Can you recast the lines of the items below as a numbered list, skipping any blank lines and leaving the pictures out of your answer?

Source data
- - - - -
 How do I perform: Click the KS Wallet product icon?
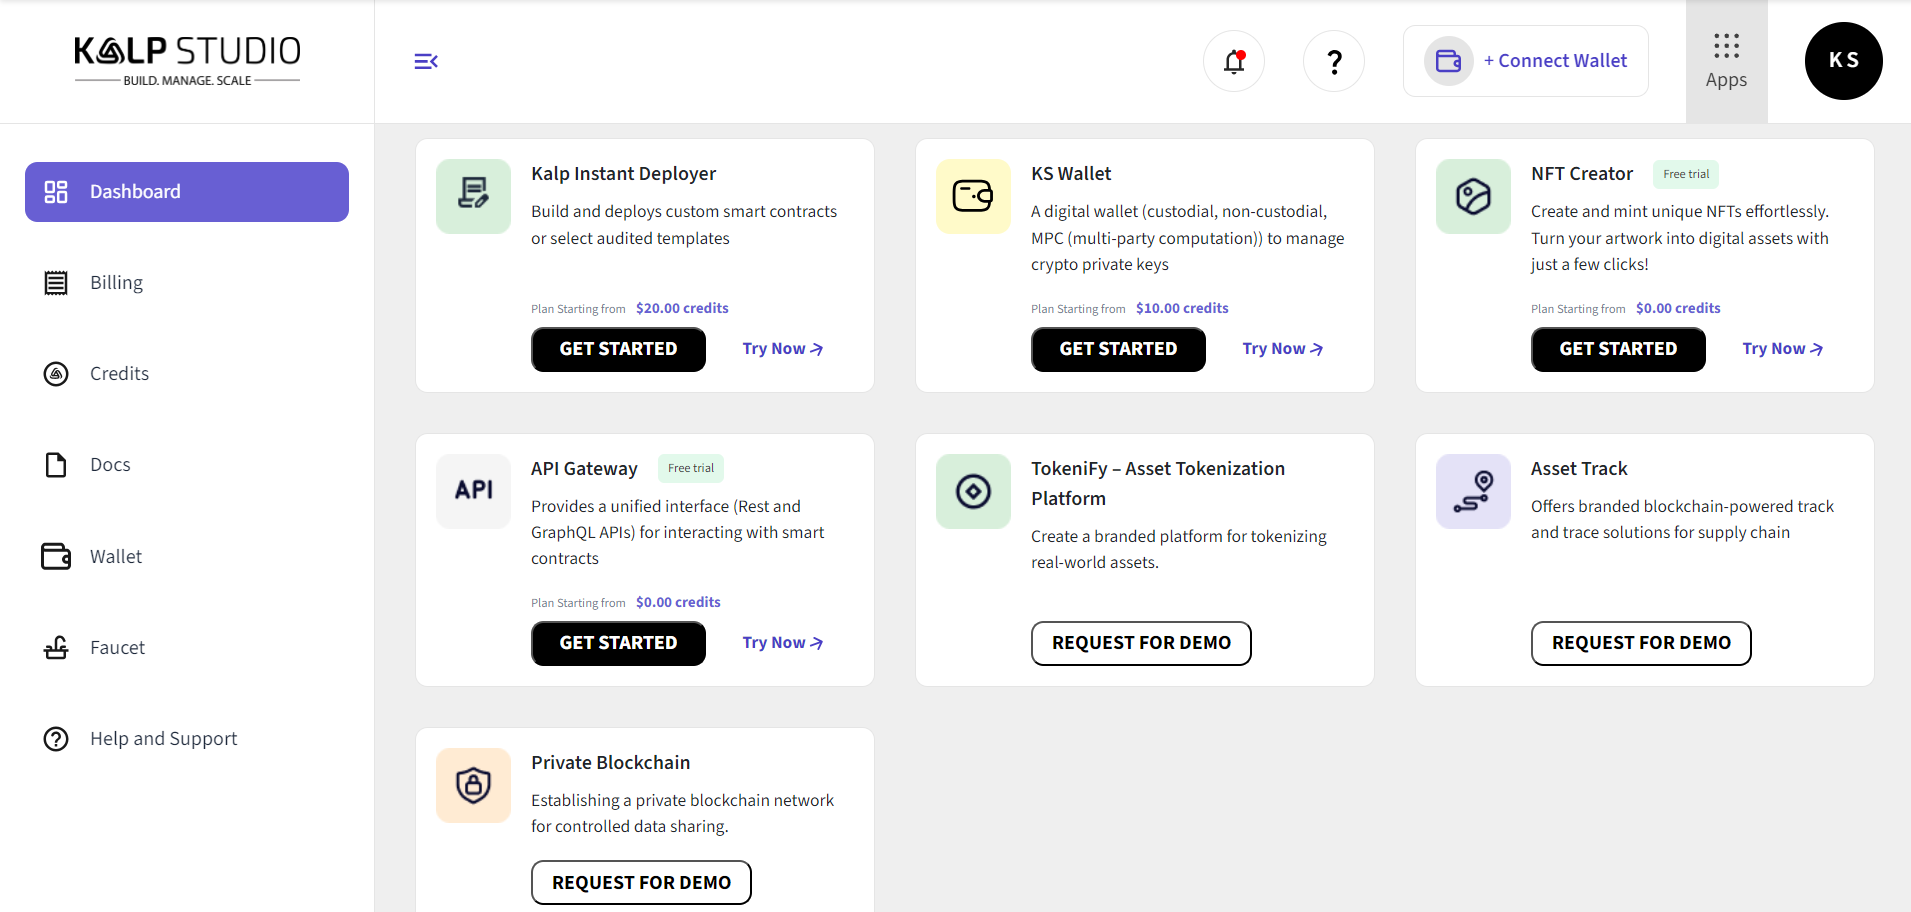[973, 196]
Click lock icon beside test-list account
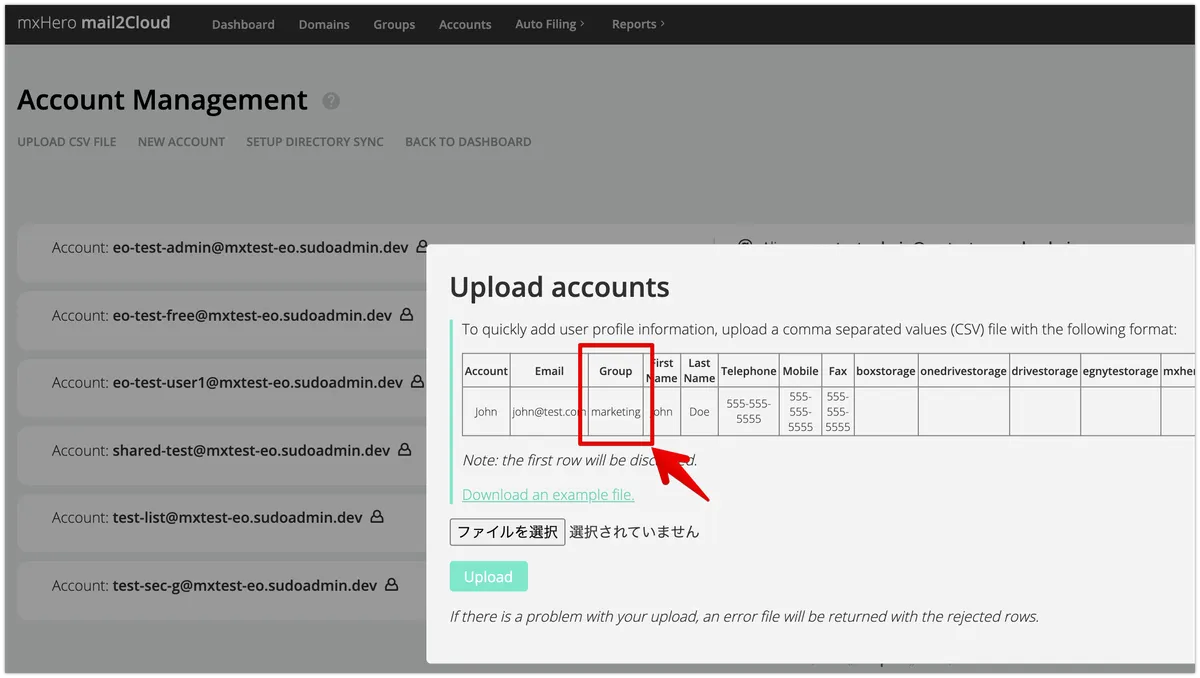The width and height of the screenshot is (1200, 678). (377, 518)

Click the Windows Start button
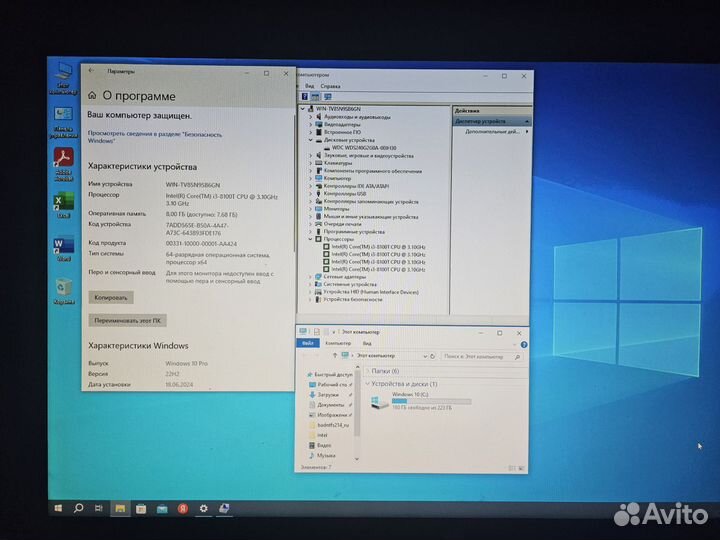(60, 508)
- - - - -
Correct answer:
1.  How do I perform: Click the KS Wallet product icon?
2. [973, 196]
3. Click lock icon beside test-list account
4. The width and height of the screenshot is (1200, 678). (377, 518)
5. Click the Windows Start button
6. (60, 508)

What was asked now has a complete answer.